Defining the Underlying Cause of Pericarditis
A 59 year-old male presents to cardiology clinic for exacerbations of recurrent chest pain. His first episode occurred a year ago when he noticed a fever of 102.7F, palpitations and pleuritic chest pain. He had no prior medical conditions and no recreational drug use. Family history was notable for a sister with lupus and mother with Behcet's syndrome although he lacked rheumatologic symptoms or signs on exam. His CRP was 15.6mg/L (<3mg/L) and ESR was 12mm/hr (0-15mm/hr). A left heart catherization was performed and showed nonobstructive coronary artery disease. He then had a cardiac magnetic resonance imaging (MRI/CMR) that showed mildly thickened pericardium with late gadolinium enhancement of the pericardium without pericardial effusion or abnormal ventricular septal motion (Figure 1C). He was diagnosed with acute pericarditis. He was discharged on colchicine and ibuprofen for 6 months.
Unfortunately, 10 days after stopping this regimen after his 6 months course, he developed another episode of chest pain again with fever and dyspnea. His original dose of colchicine was doubled, and ibuprofen was restarted. His symptoms gradually resolved on this dual anti-inflammatory regimen.
He then had his third episode of angina two months later despite still being on therapy. In the emergency department, they diagnosed him with pericardial tamponade and by cardiothoracic surgery performed a pericardial window. Both the pericardial fluid cultures and the tissue culture grew Cutibacterium acnes, formerly known as Propionibacterium acnes. Inflammatory markers were elevated with CRP 138.8mg/L and ESR of 9 mm/hr. Infectious disease was consulted and recommended a two-week course of intravenous ceftriaxone. After which, he transitioned to doxycycline, however, he had recurrence of his chest pain that was resolved with increasing the antibiotic dosage. During this time, he had an outpatient rheumatology visit where they noted a history of dry eyes and chronic hip pain attributed to leg braces as a child. Their workup was significant for ANA titer of 1:160 with speckling as well as a positive anti-SSA titers of 166. Antibodies for SSB, cyclic citrullinated peptide, double stranded-DNA, Smith, ribonucleoprotein were unremarkable as were complement levels and serum protein electrophoresis. Given his family history of lupus and Behcet's syndrome along with these titers, he was offered hydroxychloroquine but declined.

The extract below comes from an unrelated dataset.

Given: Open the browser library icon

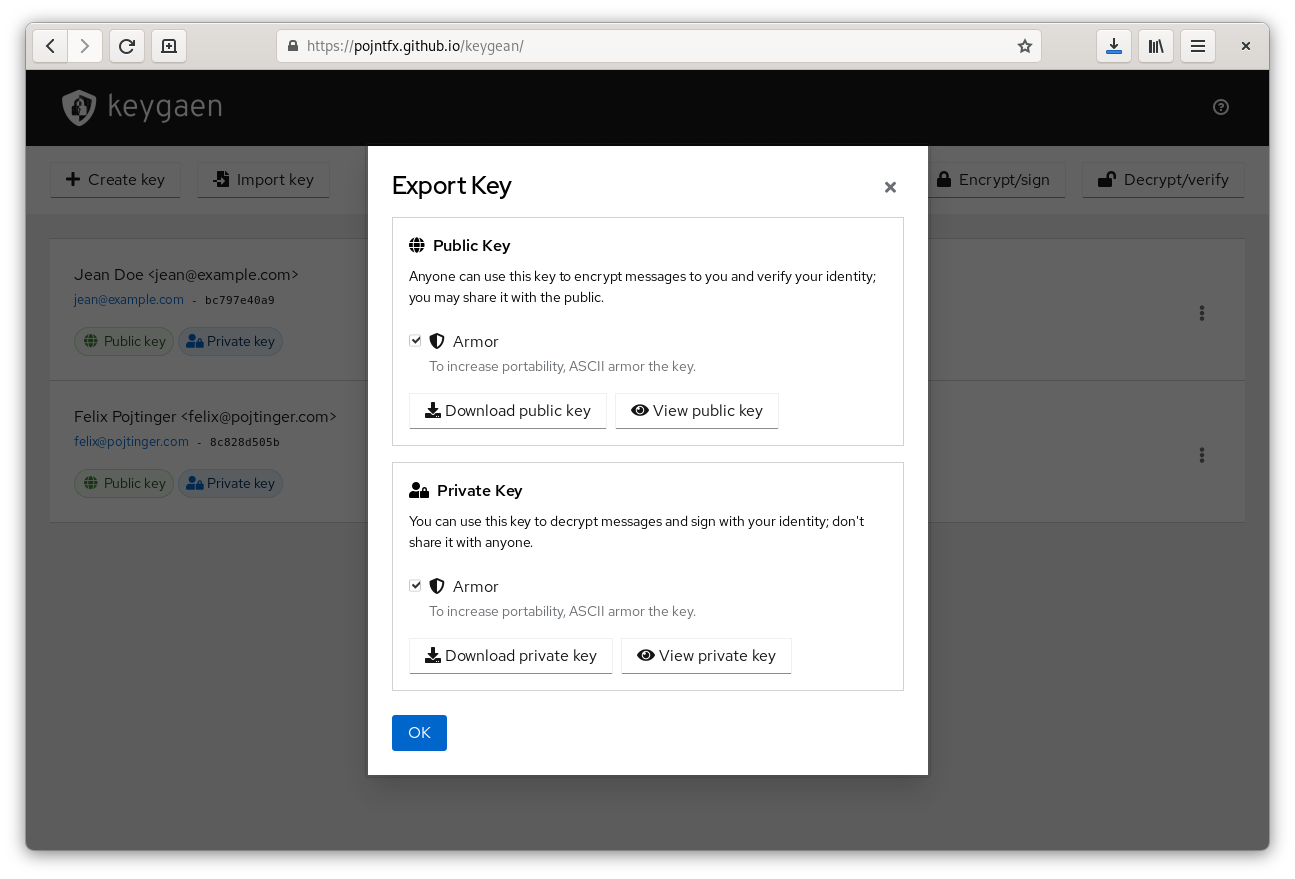Looking at the screenshot, I should coord(1156,46).
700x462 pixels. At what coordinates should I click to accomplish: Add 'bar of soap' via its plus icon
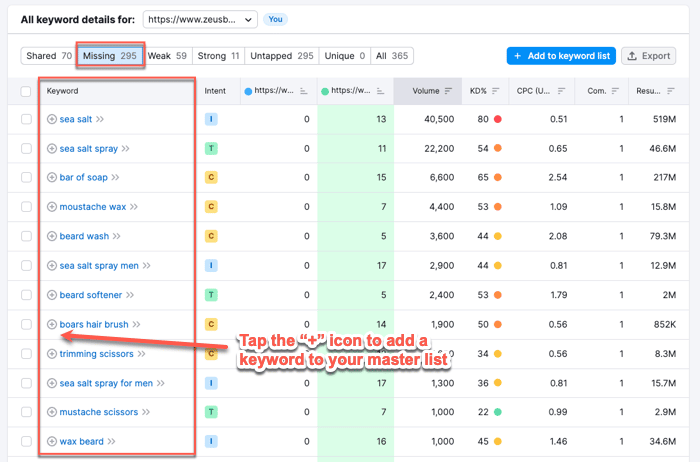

Ten months after his initial episode, he had his fourth pericarditis flare. His CRP was 293mg/L and ESR was 33 mm/hr. Transthoracic echocardiogram revealed a small pericardial effusion and his regimen of colchicine and ibuprofen was continued.
He then presents to the pericardial clinic a month after his most recent exacerbation where he noted intermittent chest pain with radiation to the shoulders that was worse when lying down and exertion. He was on colchicine 1.2mg daily, indomethacin 500mg twice a day, doxycycline 100mg twice a day and atorvastatin 20mg daily. Physical exam was unrevealing. Laboratory studies at this visit showed normal inflammatory markers with CRP 0.8 mg/L and ESR of 2mm/hr along with unremarkable rheumatology workup including ANA, Rheumatoid Factor and IL-6. Electrocardiogram (ECG) showed normal sinus rhythm with left ventricular hypertrophy (Figure 1A). Chest X-ray was unremarkable. Transthoracic echocardiogram revealed normal diastolic function based on mitral inflow and tissue Doppler and did not show pericardial effusion, annulus reversus or respirophasic shift (Figure 1B). Cardiac MRI showed improvement of mildly thickened pericardium with persistent late gadolinium enhancement (Figure 1D).
How would you treat this patient's chronic, recurrent pericarditis?